A U.S. Navy destroyer has already shown that a shipboard laser can do more than serve as a laboratory curiosity. During fiscal 2024, USS Preble used HELIOS to shoot down an unmanned aerial target, moving naval directed energy one step closer to practical fleet defense. That result matters because lasers promise something missile crews never have: depth without a physical magazine. Traditional interceptors occupy launch cells, require reload chains, and are expensive to expend against small drones. A high-energy laser draws from the ship instead, turning electrical generation and cooling capacity into combat endurance. Earlier Navy work with the AN/SEQ-3 LaWS had already demonstrated that the service could disable drones and small boats at sea, but HELIOS represents a more integrated step, combining a destructive beam, an optical dazzler, and surveillance functions on a front-line destroyer.

The catch is that a laser does not replace the old constraints so much as relocate them. USS Preble is an Arleigh Burke-class destroyer, a warship built around the Aegis combat system, dense missile armament, and a finite electrical architecture. On paper, that hull is a natural candidate for experimentation because it already carries sophisticated sensors and combat management tools. In practice, every new high-demand subsystem competes for power, cooling, internal volume, and maintenance access. HELIOS may be in the 60-kilowatt class, but the real burden extends beyond beam output. Precision tracking, thermal management, and stable optical performance all draw from the same shipboard ecosystem that supports radar, electronics, and weapons already operating near the limits of available margin.

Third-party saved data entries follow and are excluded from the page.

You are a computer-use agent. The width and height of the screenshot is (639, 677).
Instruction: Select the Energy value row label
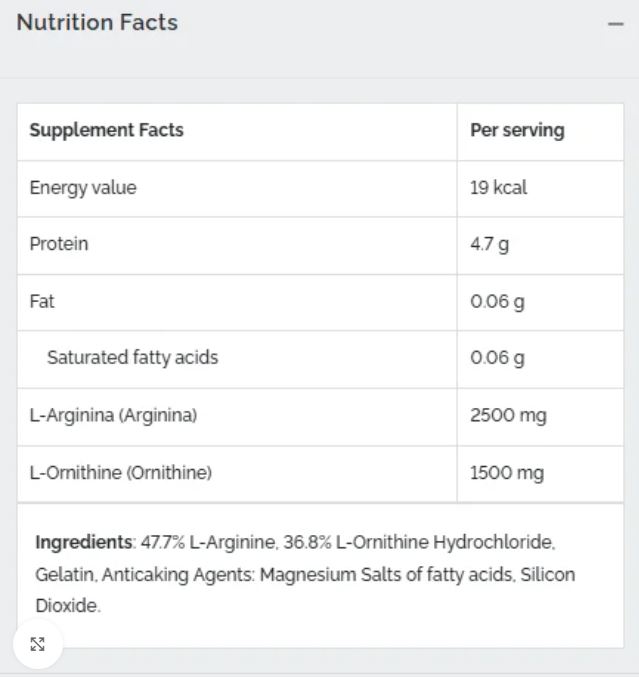coord(83,188)
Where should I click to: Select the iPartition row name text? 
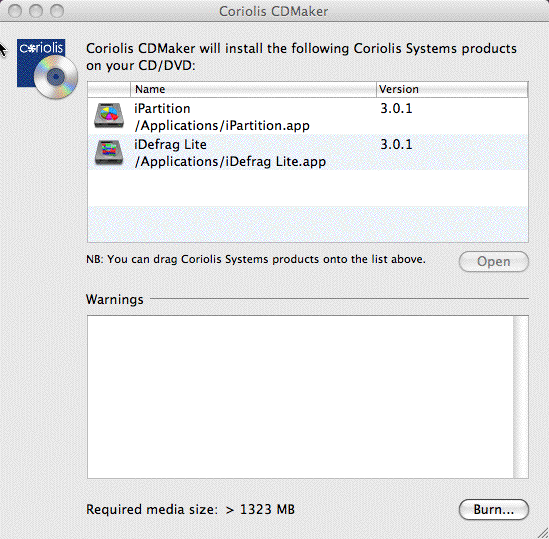point(162,109)
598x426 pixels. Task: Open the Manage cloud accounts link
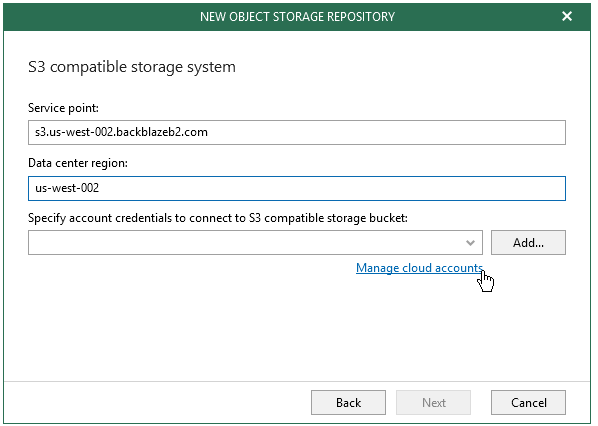click(x=420, y=268)
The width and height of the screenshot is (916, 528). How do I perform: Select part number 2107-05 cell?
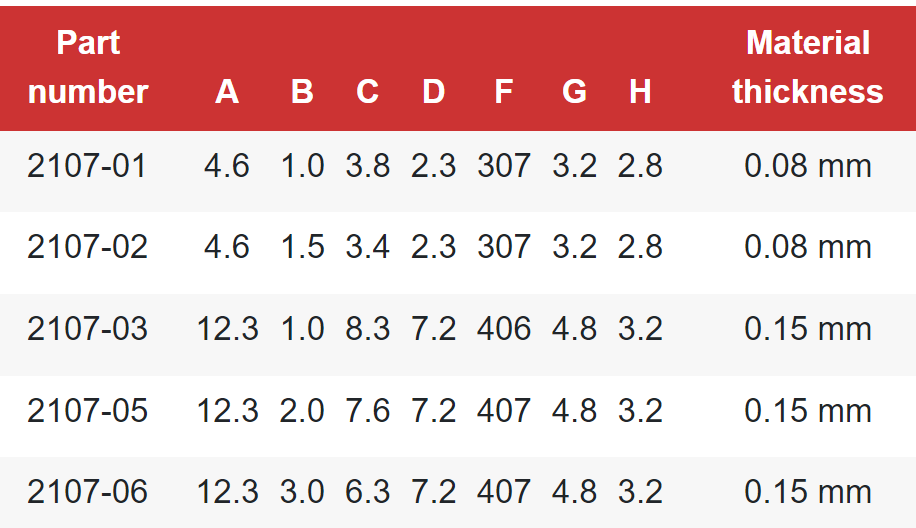coord(87,410)
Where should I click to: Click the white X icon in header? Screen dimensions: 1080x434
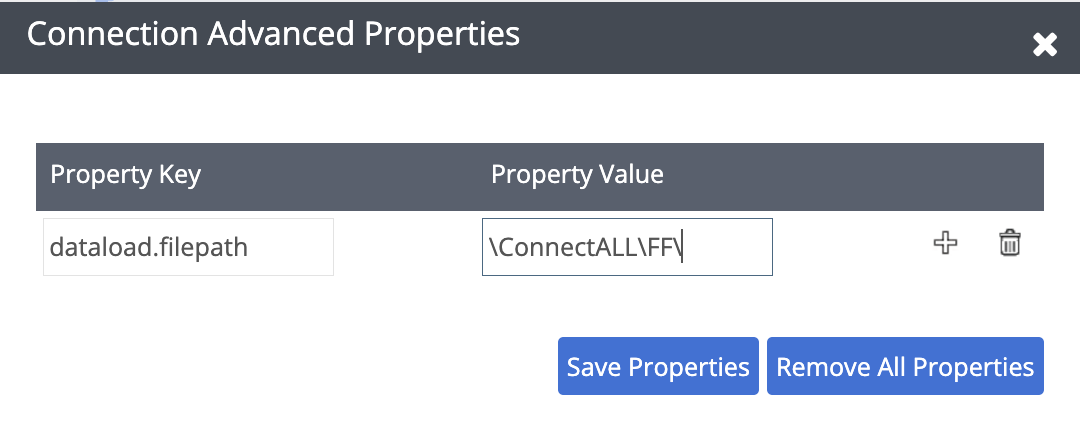click(x=1045, y=45)
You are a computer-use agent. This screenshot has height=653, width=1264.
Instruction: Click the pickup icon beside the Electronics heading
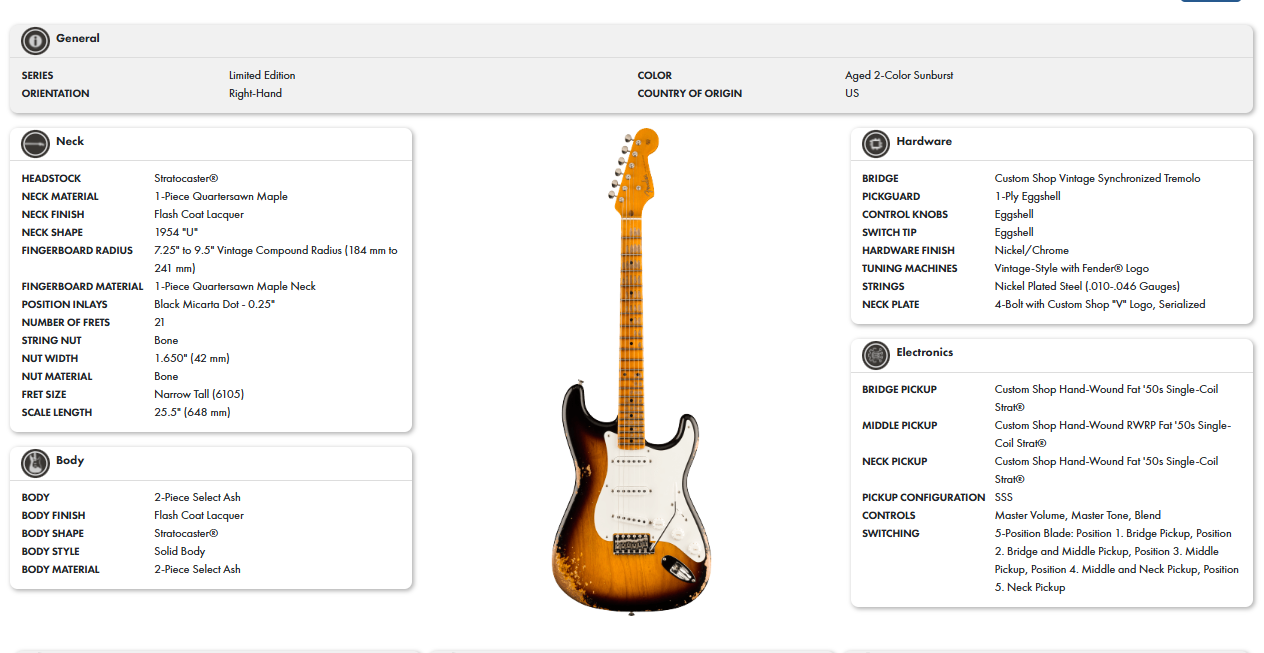coord(875,355)
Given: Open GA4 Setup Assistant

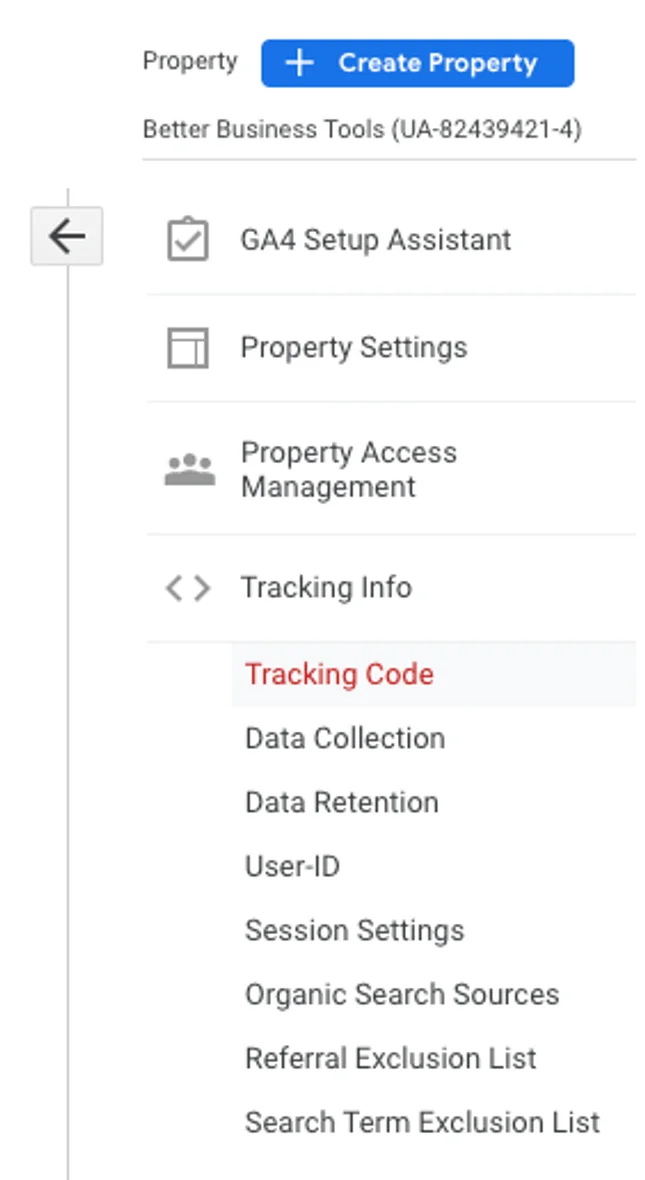Looking at the screenshot, I should [x=391, y=240].
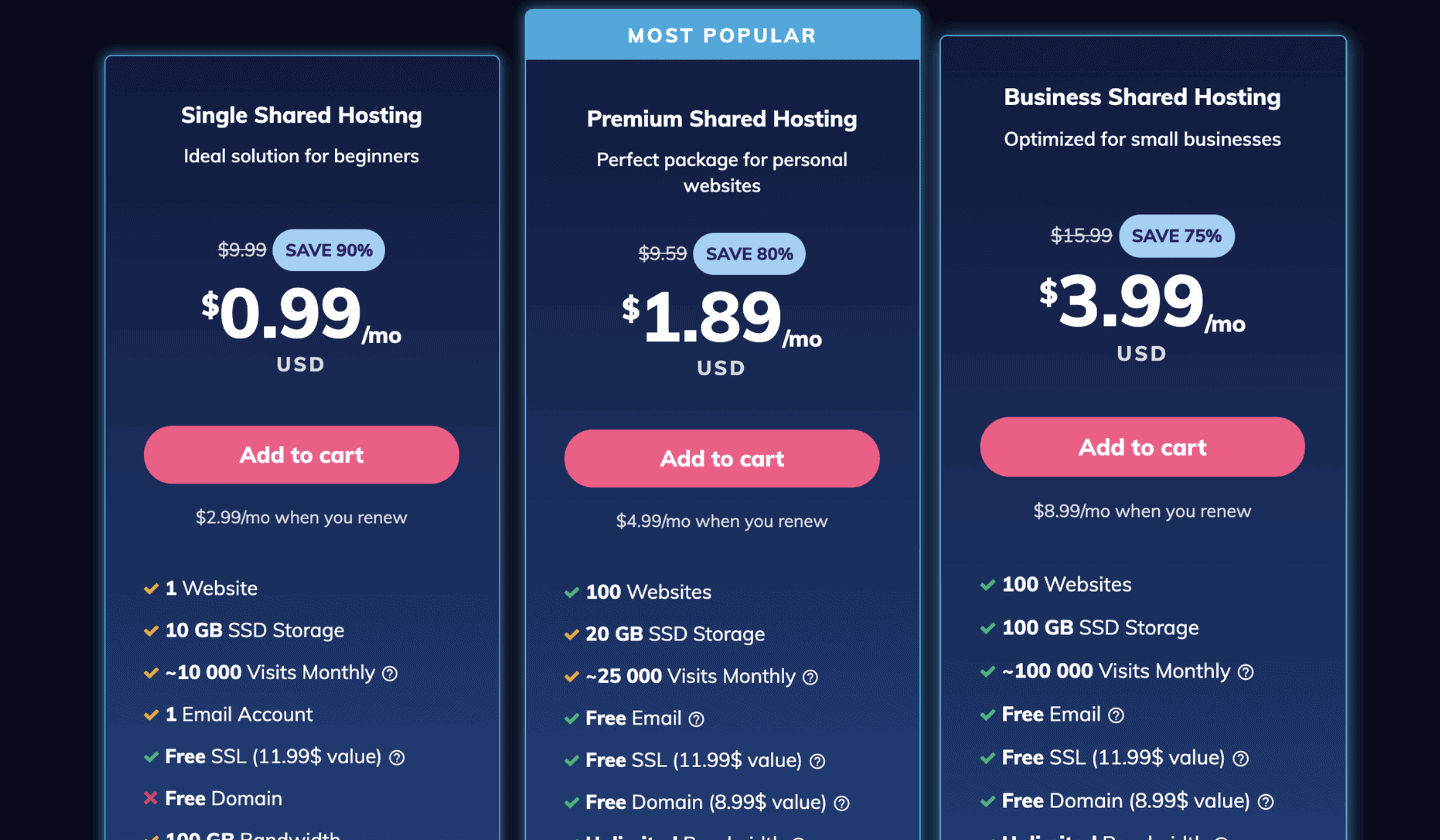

That pressure is visible elsewhere in the Burke family. The newer Flight III variant required larger generators and major cooling upgrades to support the AN/SPY-6 radar and related power changes. The lesson is straightforward: modern warships are no longer constrained only by hull size or missile count. They are constrained by how much electrical energy they can create, distribute, and shed as heat while still running every other mission system. A laser can be compact enough to mount on deck, yet still force difficult engineering compromises below deck.
That is why the hardest part of naval laser warfare is not simply generating a bright beam. It is keeping that beam useful against real targets in the maritime environment. Salt air, humidity, vibration, and sea motion all complicate optics. The engagement sequence described by Naval Postgraduate School researchers is also more demanding than popular imagery suggests: the target must be detected, classified, tracked through wide and narrow fields of view, assigned an aimpoint, and then held there long enough for damage to accumulate. The system becomes far more attractive when software can shorten those steps, which is why researchers are focusing on automated target classification, aimpoint selection, and aimpoint maintenance rather than treating the laser as a stand-alone gun.
Preble’s success therefore highlights two truths at once. HELIOS has proved that naval lasers can defeat at least some airborne threats from an operational destroyer, and it has also underscored why future warships are being designed around much larger electrical reserves. The Navy’s own long-range direction points that way, with plans for more powerful directed-energy systems and next-generation surface combatants built to support them. The weapon worked. The ship, more than the laser, remains the limiting factor.